### [Your instructions]
Report back each line of the records that contains the string "will".

### [Information supplied]
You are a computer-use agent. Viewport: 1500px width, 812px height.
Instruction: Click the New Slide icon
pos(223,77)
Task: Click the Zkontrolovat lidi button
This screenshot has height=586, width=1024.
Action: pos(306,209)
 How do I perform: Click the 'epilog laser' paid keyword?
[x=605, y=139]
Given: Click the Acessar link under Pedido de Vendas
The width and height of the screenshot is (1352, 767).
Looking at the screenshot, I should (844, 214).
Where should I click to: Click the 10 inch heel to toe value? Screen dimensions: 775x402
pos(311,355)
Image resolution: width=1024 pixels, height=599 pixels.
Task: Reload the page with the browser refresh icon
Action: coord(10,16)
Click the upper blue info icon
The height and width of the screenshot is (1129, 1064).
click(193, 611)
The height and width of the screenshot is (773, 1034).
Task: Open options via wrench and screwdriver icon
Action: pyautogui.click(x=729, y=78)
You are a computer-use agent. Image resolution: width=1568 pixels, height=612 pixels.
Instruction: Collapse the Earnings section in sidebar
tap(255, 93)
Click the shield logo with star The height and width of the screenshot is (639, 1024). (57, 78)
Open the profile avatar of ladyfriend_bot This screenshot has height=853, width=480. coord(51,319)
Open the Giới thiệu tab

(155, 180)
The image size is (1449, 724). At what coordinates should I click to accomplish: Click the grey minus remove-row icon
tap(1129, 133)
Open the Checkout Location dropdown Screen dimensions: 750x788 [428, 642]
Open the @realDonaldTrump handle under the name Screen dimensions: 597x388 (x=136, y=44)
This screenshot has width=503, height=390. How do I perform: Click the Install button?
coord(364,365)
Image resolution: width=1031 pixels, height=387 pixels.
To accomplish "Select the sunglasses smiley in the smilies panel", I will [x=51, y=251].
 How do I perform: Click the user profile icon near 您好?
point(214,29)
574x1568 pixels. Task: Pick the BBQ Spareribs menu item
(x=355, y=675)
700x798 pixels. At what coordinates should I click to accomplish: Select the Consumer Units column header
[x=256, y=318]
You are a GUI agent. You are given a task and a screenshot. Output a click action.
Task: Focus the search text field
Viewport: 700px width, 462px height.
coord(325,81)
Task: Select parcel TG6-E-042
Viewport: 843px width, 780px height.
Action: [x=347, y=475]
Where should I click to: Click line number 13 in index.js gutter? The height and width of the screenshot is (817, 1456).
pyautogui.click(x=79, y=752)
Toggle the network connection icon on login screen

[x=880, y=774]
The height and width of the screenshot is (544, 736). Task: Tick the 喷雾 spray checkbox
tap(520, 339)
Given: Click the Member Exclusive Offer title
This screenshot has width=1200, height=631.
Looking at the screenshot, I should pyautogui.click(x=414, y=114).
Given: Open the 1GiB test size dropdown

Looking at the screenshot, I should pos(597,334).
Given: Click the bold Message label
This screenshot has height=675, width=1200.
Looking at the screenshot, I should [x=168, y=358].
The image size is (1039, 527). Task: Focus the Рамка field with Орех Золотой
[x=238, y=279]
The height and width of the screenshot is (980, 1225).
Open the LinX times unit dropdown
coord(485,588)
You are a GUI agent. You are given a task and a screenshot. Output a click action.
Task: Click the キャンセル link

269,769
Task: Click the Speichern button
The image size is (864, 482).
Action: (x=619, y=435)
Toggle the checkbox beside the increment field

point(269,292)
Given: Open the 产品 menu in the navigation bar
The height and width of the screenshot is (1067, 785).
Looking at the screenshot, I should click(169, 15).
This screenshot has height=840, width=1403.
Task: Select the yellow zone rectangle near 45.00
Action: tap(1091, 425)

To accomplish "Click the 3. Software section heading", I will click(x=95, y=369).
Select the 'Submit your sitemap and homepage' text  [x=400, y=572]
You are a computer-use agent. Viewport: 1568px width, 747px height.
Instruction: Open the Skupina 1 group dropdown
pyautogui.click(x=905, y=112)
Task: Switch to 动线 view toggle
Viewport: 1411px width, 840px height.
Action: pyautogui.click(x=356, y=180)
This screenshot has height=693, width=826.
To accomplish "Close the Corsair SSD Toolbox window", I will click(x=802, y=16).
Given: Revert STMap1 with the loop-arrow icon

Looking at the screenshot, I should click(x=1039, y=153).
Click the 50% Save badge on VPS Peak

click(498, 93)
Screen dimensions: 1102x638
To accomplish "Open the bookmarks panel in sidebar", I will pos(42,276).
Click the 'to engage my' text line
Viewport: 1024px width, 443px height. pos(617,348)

### [Exercise output]
To accomplish "Select the sunglasses smiley in the smilies panel", I will [x=51, y=251].
To accomplish "Click the 3. Software section heading", I will click(x=95, y=369).
To accomplish "Close the Corsair SSD Toolbox window", I will click(x=802, y=16).
To accomplish "Open the bookmarks panel in sidebar", I will pos(42,276).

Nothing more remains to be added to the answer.